项目作者: sergeivolodin

项目描述 :
Comparing different methods (CPO, Lyapunov, own sPPO) for safe continuous-state RL as part of EE-618 course at EPFL
高级语言: Python
项目地址: git://github.com/sergeivolodin/SafeContinuousStateRL.git
创建时间: 2019-04-10T16:51:53Z



Projected Proximal Policy Optimization

Sergei Volodin. Swiss Federal Institute of Technology in Lausanne (EPFL)

Course project for Theory and Methods of Reinforcement Learning, EE-618 at EPFL


We consider CPO, sDQN, PPPO and a random agent. See our report for more details

How to run experiments

Tested on Ubuntu 16.04.5 LTS with 12 CPU, 60GB of RAM and 2x GPU NVidia GeForce 1080.

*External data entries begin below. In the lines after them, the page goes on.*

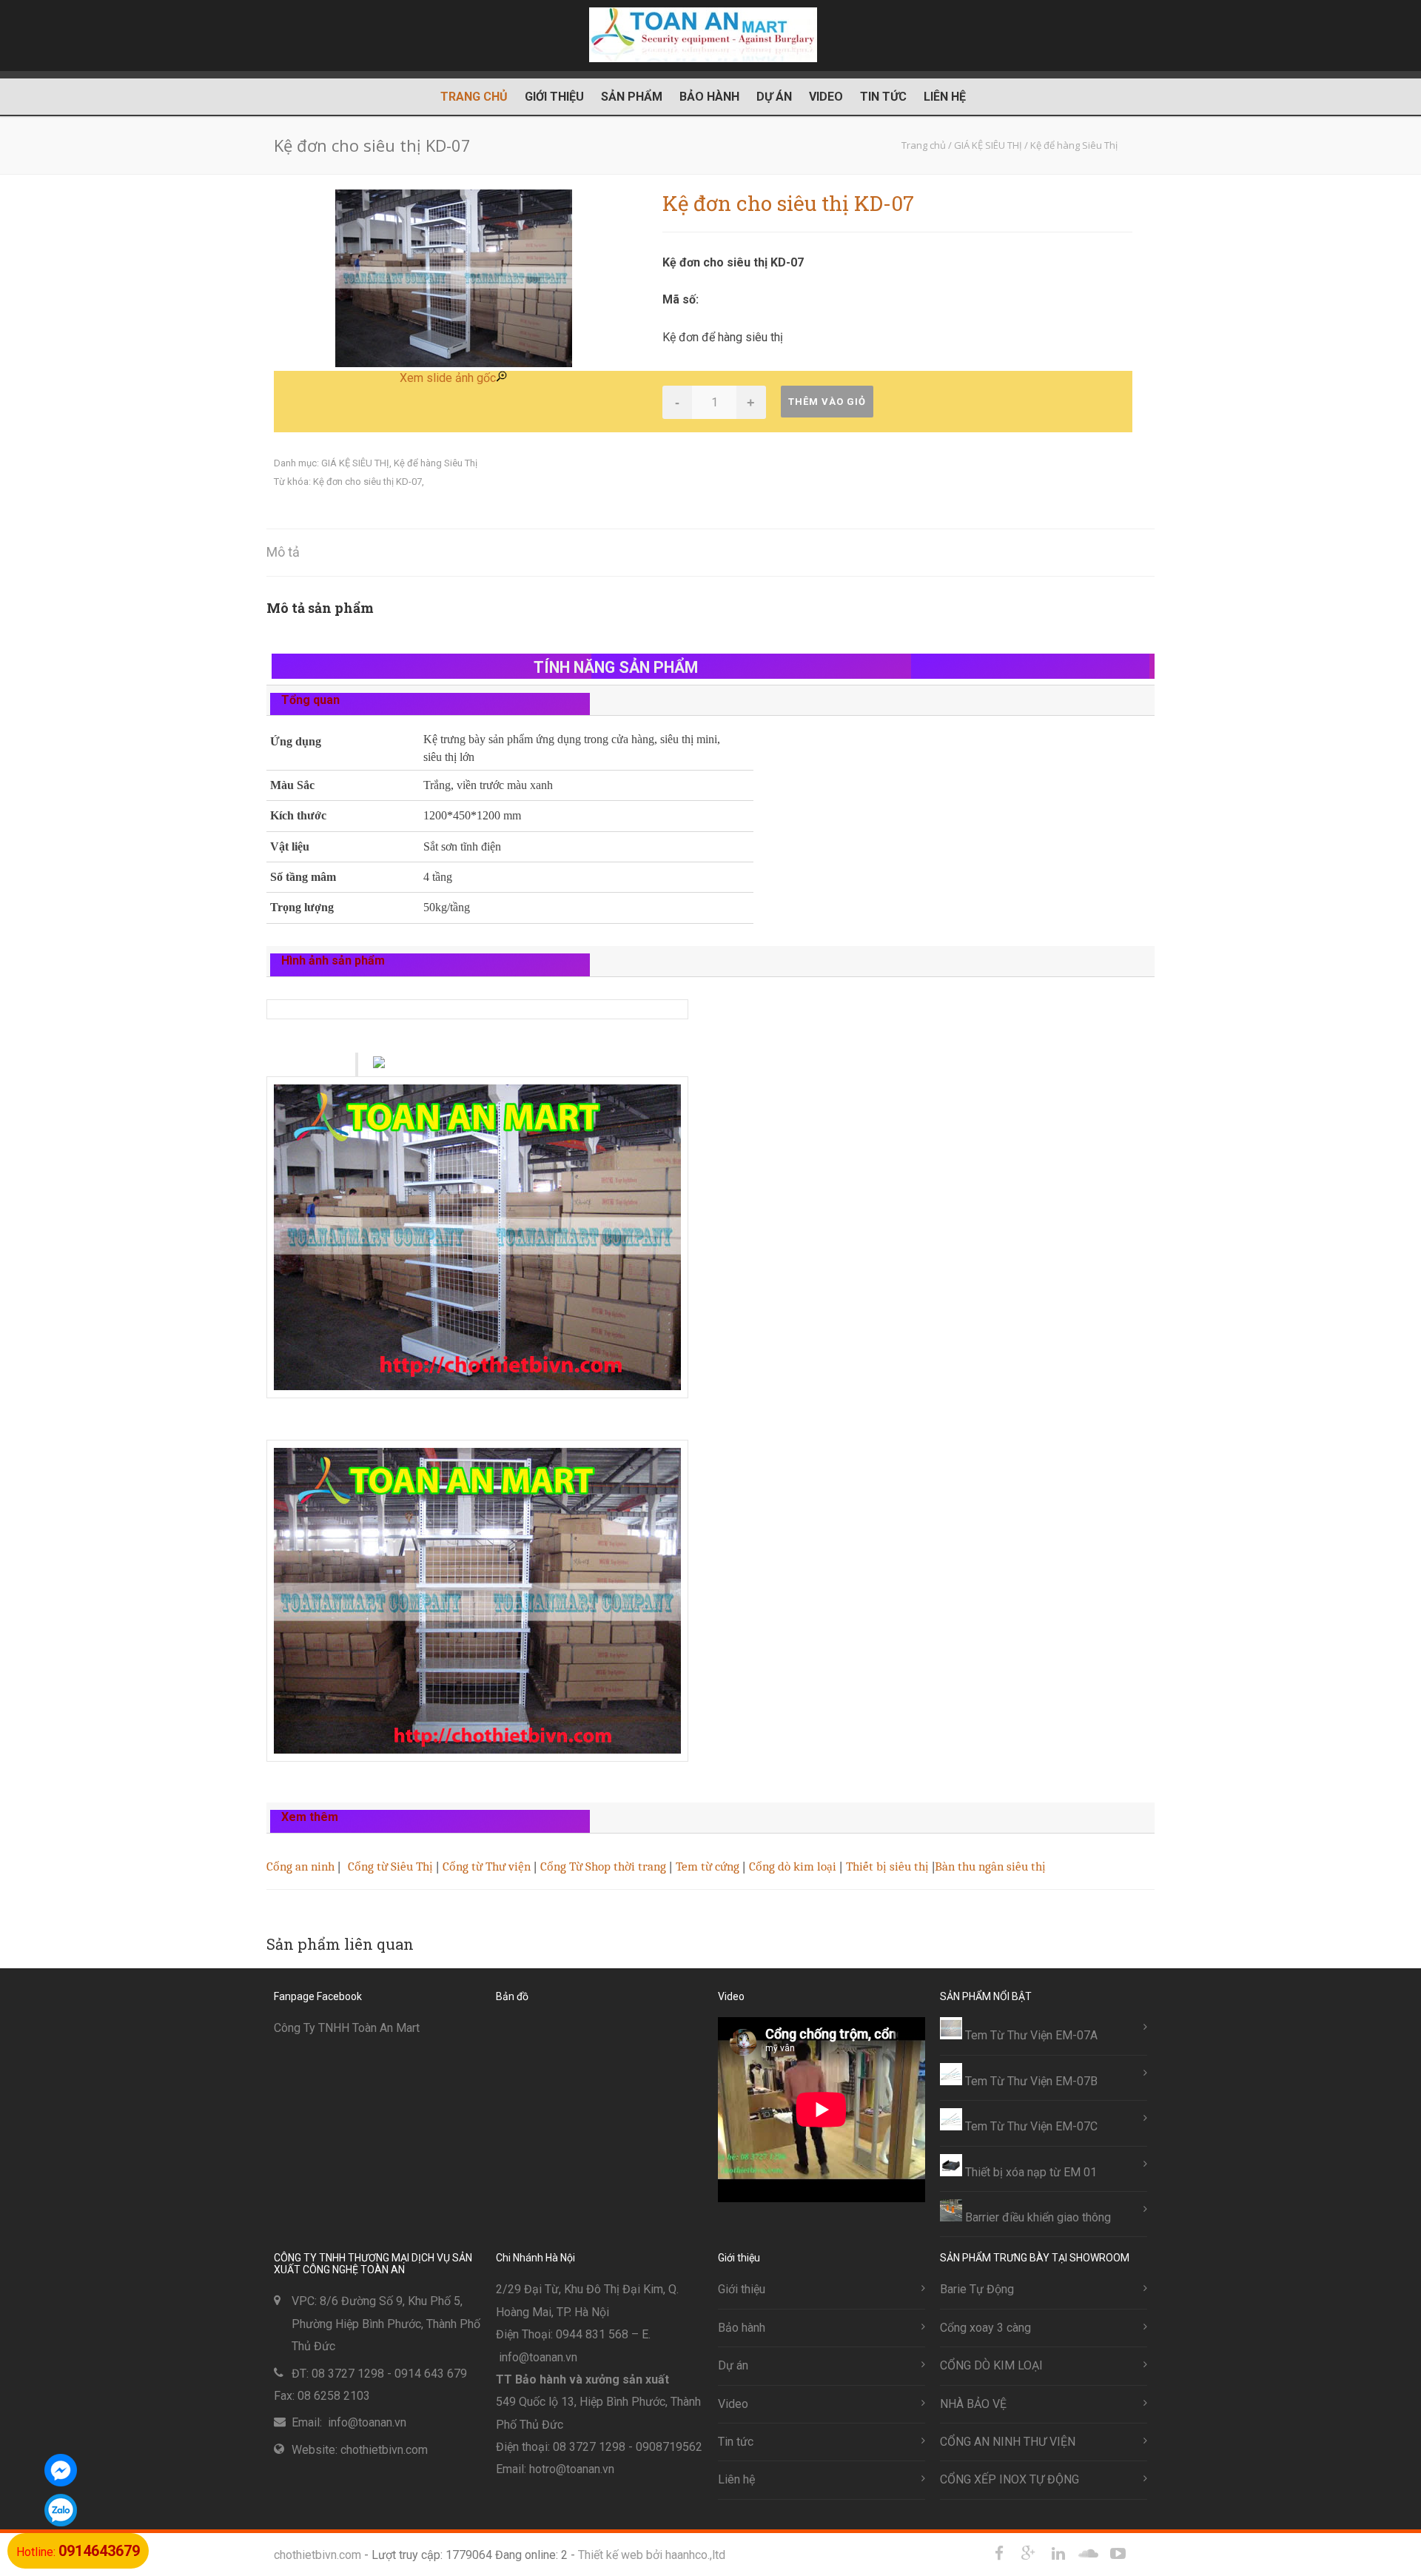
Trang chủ (474, 97)
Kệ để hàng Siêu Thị (435, 463)
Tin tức (883, 97)
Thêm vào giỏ (827, 401)
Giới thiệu (554, 97)
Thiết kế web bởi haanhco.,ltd (651, 2555)
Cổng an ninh (300, 1866)
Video (826, 97)
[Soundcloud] (1088, 2554)
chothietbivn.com (317, 2555)
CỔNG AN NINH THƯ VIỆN (1007, 2442)
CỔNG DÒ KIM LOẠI (991, 2365)
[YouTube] (1117, 2554)
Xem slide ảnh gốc (448, 378)
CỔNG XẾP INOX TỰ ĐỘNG (1009, 2479)
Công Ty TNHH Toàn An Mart (347, 2028)
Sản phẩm (631, 97)
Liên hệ (945, 97)
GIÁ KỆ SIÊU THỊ (355, 463)
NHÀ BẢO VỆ (973, 2404)
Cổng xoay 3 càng (985, 2328)
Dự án (774, 97)
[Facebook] (999, 2554)
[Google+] (1029, 2554)
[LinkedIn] (1058, 2554)
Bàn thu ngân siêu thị (990, 1866)
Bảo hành (709, 97)
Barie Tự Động (977, 2289)
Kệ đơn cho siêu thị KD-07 (367, 481)
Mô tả (283, 552)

  1. Install Anaconda (Python 3.7 option)
  2. Clone/download: git clone https://github.com/sergeivolodin/SafeContinuousStateRL.git; cd SafeContinuousStateRL
  3. Install requirements: conda env create -f environment.yml
  4. Run all settings by calling run_all.sh
  5. It will produce output/*.output files and output/figures/*.pdf files, as well as will output run information to run_*.txt
  6. Run the analyze_run.ipynb notebook to produce figures

Project structure

  1. experiment.py is the main file containing one experiment (loading agent, training, computing metrics)
  2. saferl.py defines a ConstrainedEnvironment and the ConstrainedAgent abstract classes as well as helpers and the function to create a safe environment make_safe_env
  3. sppo.py implements Projected Proximal Policy Optimization
  4. baselines.py implements CPO and a random agent
  5. cartpole_safety_sdqn.ipynb is the (non-working) implementation of sDQN
  6. config.py contains the parameters of the experiment
  7. helpers.py contains the functions for run analysis
  8. tf_helpers.py contains some helper functions using TensorFlow
  9. costs.py implements costs for environments
  10. cartpole_safety_a2c.ipynb implements an (unsafe) A2C
  11. tfshow.py embeds a TF graph into a Jupyter notebook, from StackOverflow
  12. create_run.py creates the .sh script from config.py
  13. analyze_run.ipynb analyzes output produced by training (the .sh script) and writes output to run_*.txt and figures to output/figures
  14. output/*.sh files consist of many lines of the form python ../experiment.py --param1 v1 --param2 v2 ..., running at most 16 processes in total (8 per GPU)
  15. output/*.output files contain outputs of experiment.py (one run corresponds to one file)
  16. output/figures contains generated figures
  17. run_setting.sh runs a particular setting (create + .sh + analyze) and writes data to a file
  18. run_all.sh runs all settings
  19. Other files are not used